READING PASSAGE:

Miguel Adrover

Personal information
- Full name: Miguel Adrover Torregrosa
- Date of birth: 25 April 1922
- Place of birth: Alicante, Spain
- Date of death: 26 June 1945 (aged 23)
- Place of death: Spain
- Position: Forward

Youth career
- 1934–1935: Arenas de San Blas
- 1935–1936: Alicante

Senior career*
- Years: Team / Apps / (Gls)
- 1939–1942: Hércules
- 1942–1945: Atlético Aviación

= Miguel Adrover (footballer) =

Spanish footballer (1922–1945)

Miguel Adrover Torregrosa (25 April 1922 – 26 June 1945), was a Spanish footballer who played as a forward for Hércules and Atlético Madrid in the early 1940s.

==Early life and education==
Miguel Adrover was born in the Alicante neighborhood of San Blas on 25 April 1922, as the son of Manuela Torregrosa and Catalino Adrover, a railway worker at Alicante-Término Station. He studied at the Salesian schools in the Ensanche of Alicante, where he developed a deep interest in football. Adrover played for the first team of Arenas de San Blas, where he excelled as a right-footed winger, so he was then signed by Alicante CF.

==Playing career==
When the Spanish Civil War ended in 1939, the 17-year-old Adrover was signed by the top-flight team Hércules, then the best team in Alicante, making his debut in a league fixture against Espanyol, in which he scored in an eventual 3–3 draw. He quickly established himself as a key starter for the Hércules in the early postwar period, helping his side to stay in the top flight despite having a weak budget. He remained loyal to Hércules for three years, until 1942, when he had to move to the capital for military service, enlisting as a volunteer in the Air Force, where he quickly caught the attention of Atlético Aviación (now Atlético de Madrid); Hércules welcomed this transfer happily, as they had just been relegated to the Segunda División.

INFORMATION PROVIDED:
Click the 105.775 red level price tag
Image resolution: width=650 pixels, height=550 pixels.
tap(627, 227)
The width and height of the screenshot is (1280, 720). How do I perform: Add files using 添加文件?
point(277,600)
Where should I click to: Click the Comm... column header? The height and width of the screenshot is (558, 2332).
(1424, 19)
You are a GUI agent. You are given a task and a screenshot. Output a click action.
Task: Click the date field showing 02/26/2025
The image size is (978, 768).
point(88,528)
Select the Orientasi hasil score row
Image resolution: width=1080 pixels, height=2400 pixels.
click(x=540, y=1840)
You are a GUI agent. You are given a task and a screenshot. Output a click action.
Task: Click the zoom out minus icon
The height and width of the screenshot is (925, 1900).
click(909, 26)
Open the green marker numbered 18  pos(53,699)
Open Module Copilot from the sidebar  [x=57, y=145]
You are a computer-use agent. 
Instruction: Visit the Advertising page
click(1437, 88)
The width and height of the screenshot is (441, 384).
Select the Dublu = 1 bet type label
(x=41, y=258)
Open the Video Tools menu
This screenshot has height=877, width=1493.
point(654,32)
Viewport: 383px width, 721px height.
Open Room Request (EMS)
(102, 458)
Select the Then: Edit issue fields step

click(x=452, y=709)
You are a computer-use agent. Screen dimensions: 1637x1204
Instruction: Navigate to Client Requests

QUESTIONS:
a) Decide whether each statement agrees with the Miguel Adrover article. Answer yes or no, and quote the exact words of the article that settle it.
(i) Adrover's father worked at Alicante-Término Station.
(ii) Hércules won the match in which Adrover made his debut against Espanyol.
(iii) Adrover joined the Air Force as a volunteer.
b) Extend the Miguel Adrover article by continuing it from its last sentence.

REPLIES:
a)
(i) Yes: "a railway worker at Alicante-Término Station"
(ii) No: "in which he scored in an eventual 3–3 draw"
(iii) Yes: "enlisting as a volunteer in the Air Force"

b)
Adrover adapted to the capital quickly, becoming a starter under coach Ricardo Zamora, but in his first two seasons there, the club finished third and seventh in the league. In total, he scored 29 goals in 139 La Liga matches for Hércules and Aviación.

==Death==
In May 1945, the 23-year-old Adrover, then in the best form of his career, sustained an illness that remains unclear, although some point to indigestion. He was eventually admitted to Madrid's Hospital del Rey for typhoid fever, which soon degenerated into a perforated intestine and led to his eventual death of peritonitis on 26 June 1945, at the young age of 23.

==Legacy==
On the occasion of the 100th anniversary of Hércules in 2023, Adrover's name was among the 13 proposed by the association for the renaming of streets near the club's stadium.